Diese Schichtung in Risikogruppen unterliegt dem Protokoll ALL-REZ-BFM-95. Der therapeutische Hauptgedanke dieser Studie für Patienten in den Gruppen S 3 und S 4 ist ein intensiverer Zeitpunkt der Chemotherapie während der Induktionsperiode und eine Abnahme der Toxizität aufgrund einer Abnahme der Gesamtdosisbelastung von Zytostatika. Zu diesem Zweck wurden die ersten zwei therapeutischen Elemente R 1 und R 2 durch weniger intensive Blöcke F1 und F2 "das therapeutische Element R3 ersetztist ausgeschlossen. Die Behandlung von Patienten mit einer besonders ungünstigen Prognose (Gruppe S 4 ) veränderte sich ebenfalls. Sein Kernstück ist der Versuch, mit Hilfe neuer Testkombinationen von Zytostatika die Arzneimittelresistenz von Tumorzellen zu überwinden. Einschließlich Idarubicin und Thiotepu. Eine hochdosierte intensive Chemotherapie bei diesen Patienten ist vollständig ausgeschlossen. Die Entscheidung darüber, ob die Chemotherapie nach jedem therapeutischen Element fortgesetzt werden soll, wird in jedem speziellen Fall individuell getroffen.
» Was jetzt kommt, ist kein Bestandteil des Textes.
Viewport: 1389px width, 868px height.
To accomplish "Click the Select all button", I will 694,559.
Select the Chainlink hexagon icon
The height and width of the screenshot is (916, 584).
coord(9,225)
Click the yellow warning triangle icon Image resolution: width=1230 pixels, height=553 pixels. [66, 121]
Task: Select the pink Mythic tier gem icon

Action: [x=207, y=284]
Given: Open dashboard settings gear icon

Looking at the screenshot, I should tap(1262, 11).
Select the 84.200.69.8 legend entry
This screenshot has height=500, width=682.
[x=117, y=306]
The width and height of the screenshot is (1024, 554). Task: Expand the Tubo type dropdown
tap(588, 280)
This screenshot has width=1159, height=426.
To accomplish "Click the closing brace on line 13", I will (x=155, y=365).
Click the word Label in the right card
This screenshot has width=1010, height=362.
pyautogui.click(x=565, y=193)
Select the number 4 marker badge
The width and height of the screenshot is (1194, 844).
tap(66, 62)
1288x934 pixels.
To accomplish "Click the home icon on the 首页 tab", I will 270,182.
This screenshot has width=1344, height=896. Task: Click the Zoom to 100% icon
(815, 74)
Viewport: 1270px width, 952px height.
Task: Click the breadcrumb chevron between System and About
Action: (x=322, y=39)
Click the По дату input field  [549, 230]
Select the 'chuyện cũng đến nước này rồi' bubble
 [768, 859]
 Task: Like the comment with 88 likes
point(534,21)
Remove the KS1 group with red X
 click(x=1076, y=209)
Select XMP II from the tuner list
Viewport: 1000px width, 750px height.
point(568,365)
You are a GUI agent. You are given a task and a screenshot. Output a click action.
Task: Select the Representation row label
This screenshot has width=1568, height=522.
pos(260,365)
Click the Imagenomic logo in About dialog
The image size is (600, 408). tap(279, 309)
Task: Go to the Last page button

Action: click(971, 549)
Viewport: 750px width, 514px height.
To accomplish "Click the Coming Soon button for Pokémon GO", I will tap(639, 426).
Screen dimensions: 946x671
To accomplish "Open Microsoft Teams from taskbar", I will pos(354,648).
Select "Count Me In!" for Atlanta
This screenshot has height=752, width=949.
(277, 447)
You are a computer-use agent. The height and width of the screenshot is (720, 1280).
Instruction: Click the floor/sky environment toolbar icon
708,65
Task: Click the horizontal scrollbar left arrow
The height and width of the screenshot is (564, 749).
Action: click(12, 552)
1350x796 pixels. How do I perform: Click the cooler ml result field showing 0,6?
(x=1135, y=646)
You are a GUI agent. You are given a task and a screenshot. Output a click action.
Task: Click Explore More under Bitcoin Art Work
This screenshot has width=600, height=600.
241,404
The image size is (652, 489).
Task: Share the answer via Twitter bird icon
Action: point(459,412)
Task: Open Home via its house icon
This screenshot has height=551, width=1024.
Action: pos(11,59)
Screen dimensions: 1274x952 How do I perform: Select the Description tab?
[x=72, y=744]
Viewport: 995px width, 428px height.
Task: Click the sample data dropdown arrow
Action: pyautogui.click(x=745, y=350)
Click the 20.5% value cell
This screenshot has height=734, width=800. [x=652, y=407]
Neue Ansätze zur Therapie von Rückfällen akuter lymphoblastischer Leukämie (Knochenmarkstransplantation, Immuntherapie, etc.) werden entwickelt. Studien der BFM-Gruppe zeigten, dass die optimale Methode zur Behandlung von Kindern mit spätem Rückfall die Polychemotherapie ist. Die Knochenmarktransplantation ist am besten mit früh getan (sehr früh) oder wieder einen Rückfall, sofern die Empfindlichkeit von Tumoren auf die Therapie, da gute Ergebnisse der Behandlung von späten Rezidiven mit Chemotherapie einen Vorteil gegenüber Klimaanlage Modi Toxizität Transplantation haben kosgnogo Gehirn.